Why Does This Function Push Rax to the Stack as the First Operation

Why does this function push RAX to the stack as the first operation?

The 64-bit ABI requires that the stack is aligned to 16 bytes before a call instruction.

call pushes an 8-byte return address on the stack, which breaks the alignment, so the compiler needs to do something to align the stack again to a multiple of 16 before the next call.

(The ABI design choice of requiring alignment before a call instead of after has the minor advantage that if any args were passed on the stack, this choice makes the first arg 16B-aligned.)

Pushing a don't-care value works well, and can be more efficient than sub rsp, 8 on CPUs with a stack engine. (See the comments).

Why use push/pop instead of sub and mov?

If you compile with -mtune=pentium3 or something earlier than -mtune=pentium-m, GCC will do code-gen like you imagined, because on those old CPUs push/pop really does decode to a separate ALU operation on the stack pointer as well as a load/store. (You'll have to use -m32, or -march=nocona (64-bit P4 Prescott) because those old CPUs also don't support x86-64). Why does gcc use movl instead of push to pass function args?

But Pentium-M introduced a "stack engine" in the front-end that eliminates the stack-adjustment part of stack ops like push/call/ret/pop. It effectively renames the stack pointer with zero latency. See Agner Fog's microarch guide and What is the stack engine in the Sandybridge microarchitecture?

As a general trend, any instruction that's in widespread use in existing binaries will motivate CPU designers to make it fast. For example, Pentium 4 tried to get everyone to stop using INC/DEC; that didn't work; current CPUs do partial-flag renaming better than ever. Modern x86 transistor and power budgets can support that kind of complexity, at least for the big-core CPUs (not Atom / Silvermont). Unfortunately I don't think there's any hope in sight for the false dependencies (on the destination) for instructions like sqrtss or cvtsi2ss, though.

Using the stack pointer explicitly in an instruction like add rsp, 8 requires the stack engine in Intel CPUs to insert a sync uop to update the out-of-order back-end's value of the register. Same if the internal offset gets too large.

In fact pop dummy_register is more efficient than add rsp, 8 or add esp,4 on modern CPUs, so compilers will typically use that to pop one stack slot with the default tuning, or with -march=sandybridge for example.
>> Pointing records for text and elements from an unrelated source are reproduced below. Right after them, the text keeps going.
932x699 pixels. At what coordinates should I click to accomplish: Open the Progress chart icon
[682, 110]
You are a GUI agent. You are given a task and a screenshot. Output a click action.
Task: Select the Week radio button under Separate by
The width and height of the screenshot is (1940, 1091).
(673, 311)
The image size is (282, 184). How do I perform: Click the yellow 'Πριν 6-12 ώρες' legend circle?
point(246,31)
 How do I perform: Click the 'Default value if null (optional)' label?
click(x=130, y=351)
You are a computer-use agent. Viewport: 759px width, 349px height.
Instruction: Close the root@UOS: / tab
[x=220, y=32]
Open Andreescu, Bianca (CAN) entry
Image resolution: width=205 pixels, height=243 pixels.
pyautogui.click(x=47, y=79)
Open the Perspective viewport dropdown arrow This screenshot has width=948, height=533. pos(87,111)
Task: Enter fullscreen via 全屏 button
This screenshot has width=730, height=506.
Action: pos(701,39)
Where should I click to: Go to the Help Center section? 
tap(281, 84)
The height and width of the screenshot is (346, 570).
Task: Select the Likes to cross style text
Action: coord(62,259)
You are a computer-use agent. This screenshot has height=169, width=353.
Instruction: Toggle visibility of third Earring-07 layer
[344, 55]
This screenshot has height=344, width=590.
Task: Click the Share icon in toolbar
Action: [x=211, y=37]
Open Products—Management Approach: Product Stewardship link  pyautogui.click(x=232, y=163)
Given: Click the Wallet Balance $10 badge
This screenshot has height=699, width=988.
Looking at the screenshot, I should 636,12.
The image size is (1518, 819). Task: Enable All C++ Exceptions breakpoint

Why does this function push RAX to the stack as the first operation?

See also What C/C++ compiler can use push pop instructions for creating local variables, instead of just increasing esp once? re: using push to initialize local variables on the stack instead of sub rsp, n / mov. That could be a win in some cases, especially for code-size with small values, but compilers don't do it.

Also, no, GCC / clang won't make code that's exactly like what you show.

If they need to save registers around a function call, they will typically do that using mov to memory. Or mov to a call-preserved register that they saved at the top of the function, and will restore at the end.

I've never seen GCC or clang push multiple call-clobbered registers before a function call, other than to pass stack args. And definitely not multiple pops afterwards to restore into the same (or different) registers. Spill/reload inside a function typically uses mov. This avoids the possibility of push/pop inside a loop (except for passing stack args to a call), and allows the compiler to do branching without having to worry about matching pushes with pops. Also it reduces complexity of stack-unwind metadata that has to have an entry for every instruction that moves RSP. (Interesting tradeoff between instruction count vs. metadata and code size for using RBP as a traditional frame pointer.)

Something like your code-gen could be seen with call-preserved registers + some reg-reg moves in a tiny function that just called another function and then returned an __int128 that was a function arg in registers. So the incoming RSI:RDI would need to be saved, to return in RDX:RAX.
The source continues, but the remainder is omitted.